Blood of Tyrants

She spoke passionately, the tips of her wings nearly trembling with urgency, and leaning towards him rested her neck across his shoulders, coiling loosely about him. “I fear greatly, Xiang,” she said, low, “even if I should bear this egg, if that will be enough. So many things can happen to an egg! They may persuade the Emperor to grant it to one of the other princes; or they may try—they may try—”

 

She shuddered, silently, and Temeraire bent his own head and nosed at her comfortingly. “I do not blame you in the least for worrying,” he said. “If they are mad enough to try and kill Laurence, and the crown prince, and to murder Chuan, they might do anything at all.”

 

“That is my own thought as well,” Mei said unhappily. “Xiang, will you forgive me: would you not stay? Let the alliance be made, let China send legions to this war; might you not remain here in their stead, where you alone can act? I do not ask you to forsake your companion,” she added swiftly, “but you might stay to keep watch over your own egg, quite reasonably; you might demand that it go only to the crown prince, and perhaps even—”

 

She faltered, and then said, low, “I have thought that perhaps the egg might even be bound to him at hatching; though it is not the proper way.”

 

“Well, I have never found anything to complain of in it,” Temeraire said. “I am very glad indeed to have had Laurence all my life, from the beginning; even if he did not know much about dragons, and nothing at all of China.

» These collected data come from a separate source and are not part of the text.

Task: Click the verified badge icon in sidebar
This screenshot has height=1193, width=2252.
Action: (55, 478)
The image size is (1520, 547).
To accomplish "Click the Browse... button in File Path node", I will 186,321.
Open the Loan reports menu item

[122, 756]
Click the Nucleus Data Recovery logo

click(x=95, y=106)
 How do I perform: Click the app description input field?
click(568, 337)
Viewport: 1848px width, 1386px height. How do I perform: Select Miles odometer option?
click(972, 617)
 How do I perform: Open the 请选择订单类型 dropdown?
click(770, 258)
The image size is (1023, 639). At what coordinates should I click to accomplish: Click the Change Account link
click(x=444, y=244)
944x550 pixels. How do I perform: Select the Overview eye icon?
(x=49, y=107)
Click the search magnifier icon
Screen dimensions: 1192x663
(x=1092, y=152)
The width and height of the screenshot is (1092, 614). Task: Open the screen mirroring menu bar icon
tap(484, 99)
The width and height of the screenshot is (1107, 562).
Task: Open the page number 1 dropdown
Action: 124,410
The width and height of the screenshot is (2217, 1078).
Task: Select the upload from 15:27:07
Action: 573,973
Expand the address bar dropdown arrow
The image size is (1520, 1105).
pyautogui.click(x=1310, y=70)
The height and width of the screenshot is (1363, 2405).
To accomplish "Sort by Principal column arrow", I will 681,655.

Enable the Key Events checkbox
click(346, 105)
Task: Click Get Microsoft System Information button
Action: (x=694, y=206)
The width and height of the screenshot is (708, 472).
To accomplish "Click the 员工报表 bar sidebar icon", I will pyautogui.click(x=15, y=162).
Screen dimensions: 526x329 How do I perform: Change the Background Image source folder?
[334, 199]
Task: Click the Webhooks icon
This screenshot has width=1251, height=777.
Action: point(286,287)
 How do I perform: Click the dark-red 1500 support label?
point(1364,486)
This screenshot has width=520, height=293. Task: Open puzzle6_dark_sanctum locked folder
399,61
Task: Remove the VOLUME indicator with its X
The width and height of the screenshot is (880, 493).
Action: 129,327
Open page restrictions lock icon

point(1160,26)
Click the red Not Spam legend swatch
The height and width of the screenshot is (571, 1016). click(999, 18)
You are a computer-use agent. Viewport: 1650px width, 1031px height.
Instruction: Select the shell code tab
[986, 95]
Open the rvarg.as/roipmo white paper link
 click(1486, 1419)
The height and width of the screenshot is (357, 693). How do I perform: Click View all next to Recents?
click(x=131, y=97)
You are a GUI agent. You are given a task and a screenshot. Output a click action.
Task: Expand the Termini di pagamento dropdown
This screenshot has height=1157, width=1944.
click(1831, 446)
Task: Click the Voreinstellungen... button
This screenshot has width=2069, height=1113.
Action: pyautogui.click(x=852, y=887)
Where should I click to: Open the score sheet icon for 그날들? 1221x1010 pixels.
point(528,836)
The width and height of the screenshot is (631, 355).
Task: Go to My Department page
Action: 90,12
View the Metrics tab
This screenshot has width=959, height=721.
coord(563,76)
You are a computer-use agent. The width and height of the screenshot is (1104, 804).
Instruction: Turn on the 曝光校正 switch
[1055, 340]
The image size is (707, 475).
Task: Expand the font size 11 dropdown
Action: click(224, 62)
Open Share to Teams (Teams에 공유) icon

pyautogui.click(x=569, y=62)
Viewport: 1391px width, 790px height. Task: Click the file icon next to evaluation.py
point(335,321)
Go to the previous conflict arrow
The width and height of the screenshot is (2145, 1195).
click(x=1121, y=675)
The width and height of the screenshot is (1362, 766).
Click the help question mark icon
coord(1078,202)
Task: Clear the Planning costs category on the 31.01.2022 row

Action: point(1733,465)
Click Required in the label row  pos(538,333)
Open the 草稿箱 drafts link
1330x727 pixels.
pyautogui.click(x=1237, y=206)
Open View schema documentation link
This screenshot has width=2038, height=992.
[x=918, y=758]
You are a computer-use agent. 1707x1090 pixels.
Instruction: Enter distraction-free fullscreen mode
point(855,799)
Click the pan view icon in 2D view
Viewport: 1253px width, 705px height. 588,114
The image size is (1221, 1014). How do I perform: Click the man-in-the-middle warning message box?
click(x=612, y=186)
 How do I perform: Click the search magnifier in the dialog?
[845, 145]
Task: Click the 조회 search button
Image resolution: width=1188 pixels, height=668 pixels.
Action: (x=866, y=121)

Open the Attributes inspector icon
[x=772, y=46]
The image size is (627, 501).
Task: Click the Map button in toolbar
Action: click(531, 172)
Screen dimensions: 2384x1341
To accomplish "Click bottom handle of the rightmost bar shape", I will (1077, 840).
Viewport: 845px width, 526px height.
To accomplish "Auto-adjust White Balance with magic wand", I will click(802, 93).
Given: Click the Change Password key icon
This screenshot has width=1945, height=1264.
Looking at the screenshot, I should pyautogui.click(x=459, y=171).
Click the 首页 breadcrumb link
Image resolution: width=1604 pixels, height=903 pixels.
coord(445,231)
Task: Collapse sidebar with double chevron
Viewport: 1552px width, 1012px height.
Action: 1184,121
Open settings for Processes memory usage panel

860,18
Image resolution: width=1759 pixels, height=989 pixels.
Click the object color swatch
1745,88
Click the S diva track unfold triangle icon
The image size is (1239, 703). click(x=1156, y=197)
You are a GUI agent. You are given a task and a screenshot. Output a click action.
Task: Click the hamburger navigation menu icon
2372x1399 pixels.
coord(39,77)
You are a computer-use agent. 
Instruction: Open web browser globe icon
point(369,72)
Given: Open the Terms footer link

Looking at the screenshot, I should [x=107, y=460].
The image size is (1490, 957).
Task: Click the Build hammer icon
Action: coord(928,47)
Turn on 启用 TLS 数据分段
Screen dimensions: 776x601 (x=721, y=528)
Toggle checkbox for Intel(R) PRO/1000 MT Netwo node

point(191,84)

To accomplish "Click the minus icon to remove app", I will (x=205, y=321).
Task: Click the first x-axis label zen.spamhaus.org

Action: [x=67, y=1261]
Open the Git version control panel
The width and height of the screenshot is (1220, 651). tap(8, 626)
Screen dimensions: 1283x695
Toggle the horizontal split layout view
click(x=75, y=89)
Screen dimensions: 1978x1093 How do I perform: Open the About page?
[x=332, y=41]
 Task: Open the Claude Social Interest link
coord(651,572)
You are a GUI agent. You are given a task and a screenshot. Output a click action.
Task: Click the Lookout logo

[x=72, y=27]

I see nothing against it, provided that one ensures the captain is quite the right sort of person, which of course Laurence is, and not some wretched fellow like Rankin; that is where it goes all wrong.”

 

Mei flew away not long afterwards, and Temeraire had just been deciding to go and find Laurence, when he came back into the courtyard: the captains had seen Mei go. “I hope,” Laurence said to him, “—I hope you have had—a pleasant evening.”

 

“Oh! A splendid evening,” Temeraire said, reassuringly as he could: Laurence sounded so doubtful. “Mei is a magnificent lover,” he added, “whatever Iskierka likes to say about her, and I dare say we may already have made a very handsome egg.”

 

“Ah,” Laurence said, in a slightly stifled voice. “I—Temeraire, I beg your pardon; I do understand that this is—ordinarily considered in the normal course of your—your duty, but I should hope—that is to say, I should have been certain—”

 

Temeraire listened a little puzzled, but he soon worked out that Laurence only feared he might not like making the egg. “Oh, I certainly do not mind obliging Mei,” Temeraire said. “I only minded in Wales, when they would set me to every female dragon in the Corps, it seemed, and only the meekest ones at that: some of them only middle-weight, for that matter. It was not what was due to me, I felt; I only obliged them for your sake,” for at the time, of course, Laurence had been a prisoner aboard the ship Goliath: a prisoner, convicted for treason, and sentenced to die.

 

Temeraire shivered a little; he did not like to remember that dreadful time of separation. He hurried on. “But pray do not think this anything like: after all, this is quite an especial compliment to me, that the crown prince should want my own egg—even if he hasn’t any other choice,” he added.

 

“Very—very well,” Laurence said, still awkwardly, and then said, “Pray shall I read something to you, this evening?”

 

“Shall I not read to you, Laurence, instead?” Temeraire said. “Mei has brought me a new book of poetry, which we read into only a little way; I should be glad to read it with you.”

 

He felt a little craven in making the suggestion: it was merely a delaying tactic. Temeraire could scarcely imagine that Laurence would be willing to stay here in China, with the war in Europe from all reports going badly and Britain in such dire straits; even if an alliance was formed, Laurence would wish to be there. And yet, if they remained, and so protected Mianning and saw him to the throne, that would serve Britain and China both.

 

He marshaled his arguments in one corner of his mind while they read several of the lovely poems together, and Temeraire explained to Laurence his sense of the meaning; and then as the moon climbed overhead and bathed the courtyard stream in white, Temeraire drew a deep breath and broached the subject at last.

 

Laurence was silent a long while afterwards, as silent and grave as Temeraire had feared. His ruff drooped against his neck. He could not press Laurence; he was still painfully conscious of the great debt between them yet to be repaid: the loss of Laurence’s reputation, of his countenance, and most sharply and terribly of his fortune of ten thousand pounds. At least Temeraire had seen him restored to his rank—with seniority—but that did not make up for all the rest. Temeraire still woke occasionally with a start from dreams in which he heard Roland saying again, “He has lost his fortune,” and found the eyes of all his friends upon him accusingly, horrified, as they all repeated in unison, “Ten thousand pounds.”